Director: Gavin O’Connor
Stars: Tom Hardy, Nick Nolte, Joel Edgerton
Plot: Two brothers end up going head-to-head in a martial arts tournament – a fight that challenges them both on a professional and personal level.
Sibling rivalry never fails to make a fascinating subject for a film. We expect the competition to be intensely fierce, yet there is always that elephant in the room which means the family bond between them remains unbreakable. This compelling contradiction has been explored in Whatever Happened to Baby Jane? (1962), The Godfather (1972) and given a lighter treatment with In Her Shoes (2005). Gavin O’Connor’s Warrior tackles this theme by pitting two brothers in physical and emotional combat, in what is an unflinchingly powerful film.
Former U.S. Marine Tommy Conlon (Hardy) visits his father Paddy (Nolte), a recovering alcoholic, whose drinking led him to abuse his family and tear it apart. Tommy hasn’t forgiven Paddy for his behaviour and, after questioning him about the events that led to their estrangement, is not convinced by his fathers claim that he is now a reformed character. Tommy then goes to a gym where he is invited to take on Pete ‘Mad ‘Dog’ Grimes (Erik Apple) in a mixed martial arts fight – he renders Grimes unconscious after only a few seconds. The fight is filmed on a mobile phone camera, uploaded onto the internet and goes viral. Meanwhile, Tommy learns about an upcoming tournament called Sparta being held in Atlantic City, with a winner-takes-all prize of $5 million. He decides that he wants to enter and if he wins, donate the money to the family of a fallen friend in the army. Tommy asks Paddy to train him, but without the possibility that their father-son relationship doesn’t get in the way.
Paddy’s older son Brendan (Edgerton) is a high-school physics teacher and former UTC fighter, who lives with his wife Tess (Jennifer Morrison) and their two daughters. He is struggling to pay the mortgage so decides to fight on the side to make some extra money. After winning an event held in a parking lot, he turns up for work the next day, but his boss, Principal Zito (Kevin Dunn) hears rumours of his moonlighting and is forced to suspend Brendan without pay after seeing his bruises. Without much of a choice, Brendan decides to fight full-time with help from old friend Frank Campana (Frank Grillo) as his trainer. Initially entering small fights, he learns about Sparta and persuades Frank to let him enter, despite his lack of recent experience. As the Conlon brothers progress through the Sparta tournament at opposite ends of the draw, the impending emotional and physical collision course proves to have far-reaching ramifications much greater than a multi-million dollar jackpot.

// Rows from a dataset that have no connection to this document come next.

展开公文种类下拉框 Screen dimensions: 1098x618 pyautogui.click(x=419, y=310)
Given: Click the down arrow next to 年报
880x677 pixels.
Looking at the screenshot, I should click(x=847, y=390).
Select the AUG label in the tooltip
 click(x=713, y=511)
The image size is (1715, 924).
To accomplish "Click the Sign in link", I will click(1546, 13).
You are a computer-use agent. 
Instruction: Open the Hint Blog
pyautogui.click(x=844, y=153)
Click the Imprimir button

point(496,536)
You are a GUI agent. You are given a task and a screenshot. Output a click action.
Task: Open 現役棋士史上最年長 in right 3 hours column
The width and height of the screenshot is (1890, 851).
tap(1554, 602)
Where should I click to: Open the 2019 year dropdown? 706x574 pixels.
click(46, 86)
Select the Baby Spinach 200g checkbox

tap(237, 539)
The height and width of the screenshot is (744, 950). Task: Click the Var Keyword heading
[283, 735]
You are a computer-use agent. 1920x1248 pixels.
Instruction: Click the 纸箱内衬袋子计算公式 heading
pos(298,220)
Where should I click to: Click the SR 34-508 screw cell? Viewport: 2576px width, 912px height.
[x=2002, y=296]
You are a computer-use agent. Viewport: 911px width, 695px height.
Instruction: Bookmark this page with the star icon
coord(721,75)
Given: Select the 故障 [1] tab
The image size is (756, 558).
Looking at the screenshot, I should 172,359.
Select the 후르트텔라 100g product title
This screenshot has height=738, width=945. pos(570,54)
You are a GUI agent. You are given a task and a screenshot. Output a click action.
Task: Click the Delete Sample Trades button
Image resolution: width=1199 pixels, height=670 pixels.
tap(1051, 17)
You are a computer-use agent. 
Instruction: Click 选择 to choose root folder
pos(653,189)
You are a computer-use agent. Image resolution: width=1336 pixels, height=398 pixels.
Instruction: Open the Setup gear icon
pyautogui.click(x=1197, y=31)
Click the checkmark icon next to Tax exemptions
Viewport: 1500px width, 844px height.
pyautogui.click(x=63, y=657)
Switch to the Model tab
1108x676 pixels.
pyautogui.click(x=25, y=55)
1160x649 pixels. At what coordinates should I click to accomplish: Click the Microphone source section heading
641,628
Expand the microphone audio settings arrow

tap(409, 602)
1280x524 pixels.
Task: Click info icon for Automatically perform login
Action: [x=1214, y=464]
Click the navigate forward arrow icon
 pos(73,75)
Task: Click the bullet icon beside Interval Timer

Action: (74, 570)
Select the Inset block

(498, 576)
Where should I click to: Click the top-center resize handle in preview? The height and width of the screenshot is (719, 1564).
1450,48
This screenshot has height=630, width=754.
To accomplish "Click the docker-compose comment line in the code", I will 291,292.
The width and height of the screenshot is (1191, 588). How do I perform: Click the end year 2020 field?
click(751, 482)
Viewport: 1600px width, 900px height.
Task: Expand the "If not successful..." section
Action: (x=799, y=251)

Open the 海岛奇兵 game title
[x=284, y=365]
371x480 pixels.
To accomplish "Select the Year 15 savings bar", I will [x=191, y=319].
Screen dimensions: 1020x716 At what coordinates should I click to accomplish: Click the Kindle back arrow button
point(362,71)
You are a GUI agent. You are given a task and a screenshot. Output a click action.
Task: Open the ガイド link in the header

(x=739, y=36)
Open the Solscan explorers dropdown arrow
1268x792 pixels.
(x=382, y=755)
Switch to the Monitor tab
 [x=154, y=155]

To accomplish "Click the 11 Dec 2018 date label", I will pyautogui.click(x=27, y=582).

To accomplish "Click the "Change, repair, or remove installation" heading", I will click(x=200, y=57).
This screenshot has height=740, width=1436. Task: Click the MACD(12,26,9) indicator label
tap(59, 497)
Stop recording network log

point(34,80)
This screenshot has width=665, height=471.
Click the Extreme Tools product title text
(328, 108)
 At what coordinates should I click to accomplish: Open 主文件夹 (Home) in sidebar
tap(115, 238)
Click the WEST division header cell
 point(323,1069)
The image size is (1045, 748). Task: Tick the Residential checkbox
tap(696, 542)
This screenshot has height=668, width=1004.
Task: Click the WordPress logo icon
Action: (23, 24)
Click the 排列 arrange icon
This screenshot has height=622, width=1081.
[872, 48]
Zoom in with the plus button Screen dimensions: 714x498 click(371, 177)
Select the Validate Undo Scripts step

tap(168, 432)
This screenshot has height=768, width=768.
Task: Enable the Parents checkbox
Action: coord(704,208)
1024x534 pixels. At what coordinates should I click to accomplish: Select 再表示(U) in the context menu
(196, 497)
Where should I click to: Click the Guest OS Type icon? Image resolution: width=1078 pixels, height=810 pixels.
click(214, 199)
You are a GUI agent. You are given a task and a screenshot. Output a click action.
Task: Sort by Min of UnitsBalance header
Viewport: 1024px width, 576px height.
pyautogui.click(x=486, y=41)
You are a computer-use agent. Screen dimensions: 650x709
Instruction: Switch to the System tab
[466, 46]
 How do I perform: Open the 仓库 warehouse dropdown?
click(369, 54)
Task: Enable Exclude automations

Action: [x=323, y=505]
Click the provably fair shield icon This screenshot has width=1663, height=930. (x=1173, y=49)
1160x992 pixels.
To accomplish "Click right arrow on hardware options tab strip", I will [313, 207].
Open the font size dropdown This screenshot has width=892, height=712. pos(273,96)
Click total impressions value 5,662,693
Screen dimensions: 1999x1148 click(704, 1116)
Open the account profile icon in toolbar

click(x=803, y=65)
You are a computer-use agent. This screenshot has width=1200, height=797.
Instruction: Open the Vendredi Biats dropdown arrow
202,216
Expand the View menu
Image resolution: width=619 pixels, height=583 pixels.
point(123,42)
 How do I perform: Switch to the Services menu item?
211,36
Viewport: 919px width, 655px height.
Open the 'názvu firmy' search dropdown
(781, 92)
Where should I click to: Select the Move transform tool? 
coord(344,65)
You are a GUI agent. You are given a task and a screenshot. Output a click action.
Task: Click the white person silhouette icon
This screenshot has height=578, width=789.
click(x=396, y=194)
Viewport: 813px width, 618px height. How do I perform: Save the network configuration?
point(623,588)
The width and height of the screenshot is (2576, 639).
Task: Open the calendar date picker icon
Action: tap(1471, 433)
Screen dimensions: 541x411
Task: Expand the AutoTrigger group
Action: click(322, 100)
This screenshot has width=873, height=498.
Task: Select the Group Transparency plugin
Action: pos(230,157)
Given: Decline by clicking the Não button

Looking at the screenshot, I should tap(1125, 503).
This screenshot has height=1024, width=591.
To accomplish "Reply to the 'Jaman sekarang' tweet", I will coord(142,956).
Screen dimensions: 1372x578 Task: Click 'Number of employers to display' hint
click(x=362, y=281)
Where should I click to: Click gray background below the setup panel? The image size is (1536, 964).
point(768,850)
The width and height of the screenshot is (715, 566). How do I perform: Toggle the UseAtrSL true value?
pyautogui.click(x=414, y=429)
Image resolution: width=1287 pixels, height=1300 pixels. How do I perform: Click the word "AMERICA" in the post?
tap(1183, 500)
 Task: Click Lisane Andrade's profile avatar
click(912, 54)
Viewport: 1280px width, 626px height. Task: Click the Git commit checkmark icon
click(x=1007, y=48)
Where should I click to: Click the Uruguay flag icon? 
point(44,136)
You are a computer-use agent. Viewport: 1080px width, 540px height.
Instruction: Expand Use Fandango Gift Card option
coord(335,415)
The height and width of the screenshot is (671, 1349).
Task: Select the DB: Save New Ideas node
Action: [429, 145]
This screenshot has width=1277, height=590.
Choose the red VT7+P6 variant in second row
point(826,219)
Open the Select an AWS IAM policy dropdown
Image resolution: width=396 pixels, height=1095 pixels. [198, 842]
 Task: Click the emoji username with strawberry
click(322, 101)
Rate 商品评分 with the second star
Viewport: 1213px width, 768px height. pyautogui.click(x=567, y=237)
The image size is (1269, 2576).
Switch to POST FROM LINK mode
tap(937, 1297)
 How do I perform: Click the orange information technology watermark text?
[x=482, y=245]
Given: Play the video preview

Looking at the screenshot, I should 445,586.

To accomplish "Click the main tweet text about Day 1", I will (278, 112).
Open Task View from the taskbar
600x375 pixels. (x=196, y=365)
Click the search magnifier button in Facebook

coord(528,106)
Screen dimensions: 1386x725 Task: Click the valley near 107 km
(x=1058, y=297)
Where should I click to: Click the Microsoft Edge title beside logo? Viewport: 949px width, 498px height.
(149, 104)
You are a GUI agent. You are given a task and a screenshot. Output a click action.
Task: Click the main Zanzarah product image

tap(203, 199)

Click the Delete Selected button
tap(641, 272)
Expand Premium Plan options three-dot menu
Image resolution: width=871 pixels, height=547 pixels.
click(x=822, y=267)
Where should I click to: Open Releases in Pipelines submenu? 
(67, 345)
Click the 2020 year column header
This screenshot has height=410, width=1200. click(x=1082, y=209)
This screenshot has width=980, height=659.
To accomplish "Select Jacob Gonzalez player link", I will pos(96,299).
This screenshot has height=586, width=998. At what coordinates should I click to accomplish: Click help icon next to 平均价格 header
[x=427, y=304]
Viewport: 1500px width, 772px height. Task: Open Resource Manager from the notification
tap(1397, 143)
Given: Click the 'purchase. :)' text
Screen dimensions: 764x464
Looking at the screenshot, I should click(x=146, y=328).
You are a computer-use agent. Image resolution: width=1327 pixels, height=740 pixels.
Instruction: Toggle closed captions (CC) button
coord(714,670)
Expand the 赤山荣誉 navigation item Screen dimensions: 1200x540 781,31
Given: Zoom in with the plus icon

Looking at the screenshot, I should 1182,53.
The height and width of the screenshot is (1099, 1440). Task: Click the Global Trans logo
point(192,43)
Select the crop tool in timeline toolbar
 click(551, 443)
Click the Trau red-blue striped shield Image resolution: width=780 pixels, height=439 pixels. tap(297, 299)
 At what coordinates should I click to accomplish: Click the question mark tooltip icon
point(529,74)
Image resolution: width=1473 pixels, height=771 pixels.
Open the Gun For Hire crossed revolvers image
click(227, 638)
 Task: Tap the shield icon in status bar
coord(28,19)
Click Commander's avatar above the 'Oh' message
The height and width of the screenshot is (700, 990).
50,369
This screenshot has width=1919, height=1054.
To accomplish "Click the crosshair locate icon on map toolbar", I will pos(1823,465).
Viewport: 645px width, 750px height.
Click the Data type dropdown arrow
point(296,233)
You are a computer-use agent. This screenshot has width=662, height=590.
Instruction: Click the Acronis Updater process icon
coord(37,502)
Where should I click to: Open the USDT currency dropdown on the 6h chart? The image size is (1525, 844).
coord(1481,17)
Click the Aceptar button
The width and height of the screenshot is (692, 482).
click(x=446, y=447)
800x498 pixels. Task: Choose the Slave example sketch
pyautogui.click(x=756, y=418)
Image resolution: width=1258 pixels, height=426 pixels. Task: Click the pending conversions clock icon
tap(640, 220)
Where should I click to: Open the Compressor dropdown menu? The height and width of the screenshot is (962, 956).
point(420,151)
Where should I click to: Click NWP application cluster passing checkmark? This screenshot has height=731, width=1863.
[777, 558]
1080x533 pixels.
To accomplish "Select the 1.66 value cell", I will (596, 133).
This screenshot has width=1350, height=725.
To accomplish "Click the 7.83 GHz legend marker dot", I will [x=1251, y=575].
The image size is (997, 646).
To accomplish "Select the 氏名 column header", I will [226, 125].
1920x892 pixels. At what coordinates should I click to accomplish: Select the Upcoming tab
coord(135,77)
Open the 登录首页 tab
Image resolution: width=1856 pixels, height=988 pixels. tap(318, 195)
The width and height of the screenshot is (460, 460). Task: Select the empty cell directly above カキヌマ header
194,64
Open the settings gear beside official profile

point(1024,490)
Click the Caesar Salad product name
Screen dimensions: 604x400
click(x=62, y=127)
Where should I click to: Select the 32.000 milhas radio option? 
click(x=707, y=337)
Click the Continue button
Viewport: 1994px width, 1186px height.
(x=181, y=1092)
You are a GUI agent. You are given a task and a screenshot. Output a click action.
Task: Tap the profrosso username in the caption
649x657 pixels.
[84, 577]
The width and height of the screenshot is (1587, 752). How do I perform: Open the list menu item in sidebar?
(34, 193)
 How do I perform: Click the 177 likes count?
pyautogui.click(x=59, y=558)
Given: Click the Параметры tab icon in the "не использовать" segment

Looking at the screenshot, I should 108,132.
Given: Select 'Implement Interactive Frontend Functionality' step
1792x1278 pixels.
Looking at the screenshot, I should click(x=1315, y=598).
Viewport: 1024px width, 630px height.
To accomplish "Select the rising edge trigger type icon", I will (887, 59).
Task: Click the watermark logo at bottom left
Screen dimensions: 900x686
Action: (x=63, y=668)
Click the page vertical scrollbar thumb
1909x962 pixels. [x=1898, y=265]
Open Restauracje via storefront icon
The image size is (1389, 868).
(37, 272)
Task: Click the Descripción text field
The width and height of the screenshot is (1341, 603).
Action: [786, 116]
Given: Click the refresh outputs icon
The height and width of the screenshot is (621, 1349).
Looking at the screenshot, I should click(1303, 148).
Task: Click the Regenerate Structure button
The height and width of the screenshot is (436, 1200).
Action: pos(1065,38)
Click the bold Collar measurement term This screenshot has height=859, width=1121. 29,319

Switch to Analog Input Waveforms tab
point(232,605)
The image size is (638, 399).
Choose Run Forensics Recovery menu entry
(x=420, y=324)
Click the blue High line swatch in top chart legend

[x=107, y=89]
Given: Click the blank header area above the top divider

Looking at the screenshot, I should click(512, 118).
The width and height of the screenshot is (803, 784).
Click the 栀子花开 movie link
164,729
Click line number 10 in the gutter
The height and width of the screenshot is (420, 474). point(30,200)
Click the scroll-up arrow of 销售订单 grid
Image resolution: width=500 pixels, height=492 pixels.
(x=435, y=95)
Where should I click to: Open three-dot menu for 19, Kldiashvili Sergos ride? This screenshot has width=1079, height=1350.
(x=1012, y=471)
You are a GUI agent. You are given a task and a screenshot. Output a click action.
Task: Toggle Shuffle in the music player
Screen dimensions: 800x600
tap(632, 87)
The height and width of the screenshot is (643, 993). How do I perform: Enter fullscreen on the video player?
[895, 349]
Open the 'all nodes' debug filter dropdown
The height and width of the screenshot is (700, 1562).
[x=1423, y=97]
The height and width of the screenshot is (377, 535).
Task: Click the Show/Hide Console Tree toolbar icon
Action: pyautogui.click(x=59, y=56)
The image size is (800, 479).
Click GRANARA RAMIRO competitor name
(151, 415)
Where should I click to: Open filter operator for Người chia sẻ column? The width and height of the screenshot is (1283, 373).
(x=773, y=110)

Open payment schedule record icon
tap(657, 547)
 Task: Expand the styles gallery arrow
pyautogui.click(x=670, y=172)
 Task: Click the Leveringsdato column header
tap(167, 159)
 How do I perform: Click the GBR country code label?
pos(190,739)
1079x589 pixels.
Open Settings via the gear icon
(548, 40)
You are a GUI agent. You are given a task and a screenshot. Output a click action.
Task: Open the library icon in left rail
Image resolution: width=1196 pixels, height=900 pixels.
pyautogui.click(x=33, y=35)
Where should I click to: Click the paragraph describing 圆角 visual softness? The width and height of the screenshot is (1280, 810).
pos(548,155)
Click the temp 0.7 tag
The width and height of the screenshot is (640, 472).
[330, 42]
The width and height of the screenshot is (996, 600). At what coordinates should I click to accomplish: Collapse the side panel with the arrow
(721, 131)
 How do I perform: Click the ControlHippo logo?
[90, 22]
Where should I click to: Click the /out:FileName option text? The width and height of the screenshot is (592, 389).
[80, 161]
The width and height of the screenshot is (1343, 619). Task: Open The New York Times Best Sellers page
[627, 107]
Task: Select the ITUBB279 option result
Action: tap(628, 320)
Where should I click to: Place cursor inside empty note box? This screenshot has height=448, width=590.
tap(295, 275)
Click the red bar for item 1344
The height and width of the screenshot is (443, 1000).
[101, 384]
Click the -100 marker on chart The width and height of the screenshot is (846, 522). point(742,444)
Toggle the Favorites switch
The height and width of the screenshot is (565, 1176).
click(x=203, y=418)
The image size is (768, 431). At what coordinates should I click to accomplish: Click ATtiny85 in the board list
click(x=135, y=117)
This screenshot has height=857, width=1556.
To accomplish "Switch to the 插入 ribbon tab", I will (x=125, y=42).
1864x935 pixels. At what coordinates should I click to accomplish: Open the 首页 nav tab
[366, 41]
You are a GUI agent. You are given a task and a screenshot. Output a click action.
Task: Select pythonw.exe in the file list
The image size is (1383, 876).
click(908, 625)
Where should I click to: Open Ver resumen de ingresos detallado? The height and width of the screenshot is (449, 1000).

Warrior combines touching family drama with brutal fight scenes in a visceral masterclass of acting and direction. Gavin O’Connor manages to ensure that the back stories of each brother are covered in a sympathetic way, even if it is Brendan’s story that is initially more affecting. Despite the fact that many of the Rocky franchise clichés are all present – triumph over adversity, the training montage, a baying crowd and a dazzling finale – without them this would actually be a much lesser film. Recent movies such as The Wrestler (2008) and The Fighter (2010) carve a similar path between family on the one side and success in the ring on the other. O’Connor and his fellow screenwriters Anthony Tambakis and Cliff Dorfman have used the same formula, but without wandering too far into predictable territory.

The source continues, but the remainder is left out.